But not belief. He remained, I think, an agnostic throughout his life. He writes in his introduction that he has a “recalcitrance or skepticism or plain incapacity for belief.” What he did not lack, clearly, is respect for belief. He writes admiringly of the monastic life, pointing out that the terms “‘Pray for me’” and ‘Give me your blessing’ are no polite formulae, but requests for definite, effective acts.” He describes his hosts as “men whose lives were spent hammering out in silent factories these imponderable but priceless benefits.” A few sentences later, he conjures the hostile skepticism that such claims evoke from those we now call “neo-atheists,” and responds in the only flash of anger in this otherwise quiet and meditative book:
It is curious to hear, from the outside world in the throes of its yearly metamorphoses, cries of derision levelled at the monastic life. How shallow, whatever views may be held concerning the fundamental truth or fallacy of the Christian religion, are these accusations of hypocrisy, sloth, selfishness and escapism! The life of monks passes in a state of white-hot conviction and striving to which there is never a holiday; and no living man, after all, is in a position to declare their premises true or false. They have foresworn the pleasures and rewards of a world whose values they consider meaningless; and they alone have as a body confronted the terrifying problem of eternity, abandoning everything to help their fellow-men and themselves to meet it….

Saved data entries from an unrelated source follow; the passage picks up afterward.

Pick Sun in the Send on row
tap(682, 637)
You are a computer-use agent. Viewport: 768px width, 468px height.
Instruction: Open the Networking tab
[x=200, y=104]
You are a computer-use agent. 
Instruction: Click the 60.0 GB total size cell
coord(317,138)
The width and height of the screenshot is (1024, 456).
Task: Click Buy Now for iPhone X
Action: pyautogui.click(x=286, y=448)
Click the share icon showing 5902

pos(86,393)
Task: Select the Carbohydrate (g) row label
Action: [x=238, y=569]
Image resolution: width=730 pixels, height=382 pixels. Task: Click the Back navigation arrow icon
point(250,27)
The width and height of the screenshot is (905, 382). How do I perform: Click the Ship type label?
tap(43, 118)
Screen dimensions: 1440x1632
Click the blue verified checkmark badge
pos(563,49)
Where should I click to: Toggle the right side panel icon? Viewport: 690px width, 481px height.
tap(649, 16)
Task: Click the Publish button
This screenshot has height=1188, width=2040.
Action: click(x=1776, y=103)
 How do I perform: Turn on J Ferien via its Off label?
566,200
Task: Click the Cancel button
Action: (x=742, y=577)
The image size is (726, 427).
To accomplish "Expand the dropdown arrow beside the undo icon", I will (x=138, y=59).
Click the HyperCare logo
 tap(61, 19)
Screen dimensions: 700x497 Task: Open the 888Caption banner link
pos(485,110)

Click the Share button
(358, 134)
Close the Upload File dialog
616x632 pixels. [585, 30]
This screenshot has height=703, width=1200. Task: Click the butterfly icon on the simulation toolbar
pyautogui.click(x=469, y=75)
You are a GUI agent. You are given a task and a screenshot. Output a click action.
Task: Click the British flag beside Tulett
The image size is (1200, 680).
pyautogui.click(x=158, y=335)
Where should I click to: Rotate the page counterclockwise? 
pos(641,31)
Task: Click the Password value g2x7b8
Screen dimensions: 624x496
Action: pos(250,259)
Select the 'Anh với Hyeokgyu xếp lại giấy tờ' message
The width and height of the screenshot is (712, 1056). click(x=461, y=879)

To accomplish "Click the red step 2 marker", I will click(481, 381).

At St. Wandrille I was inhabiting at last a tower of solid ivory, and I, not the monks, was the escapist. For my hosts, the Abbey was a springboard into eternity; for me, a retiring place to write a book and spring more effectively back into the maelstrom. Strange that the same habitat should prove favourable to ambitions so glaringly opposed.
You can almost see him stand, hear his voice rise, in defense of his friends.**
For all of his gifts—from his athletic build to his looks, from his great intellect to his eloquence, from his long, happy life to his exciting adventures—perhaps there was something he lacked. Perhaps there was something that he envied, something that made him look at another man and wish he could trade places.
White-hot conviction. I’d take that over anything that Patrick Leigh Fermor had, even if he really did have a 008 license.
Well… Let me think about that.
*Robert D. Kaplan, "The Humanist in the Foxhole," New York Times, June 15, 2011. Read it here.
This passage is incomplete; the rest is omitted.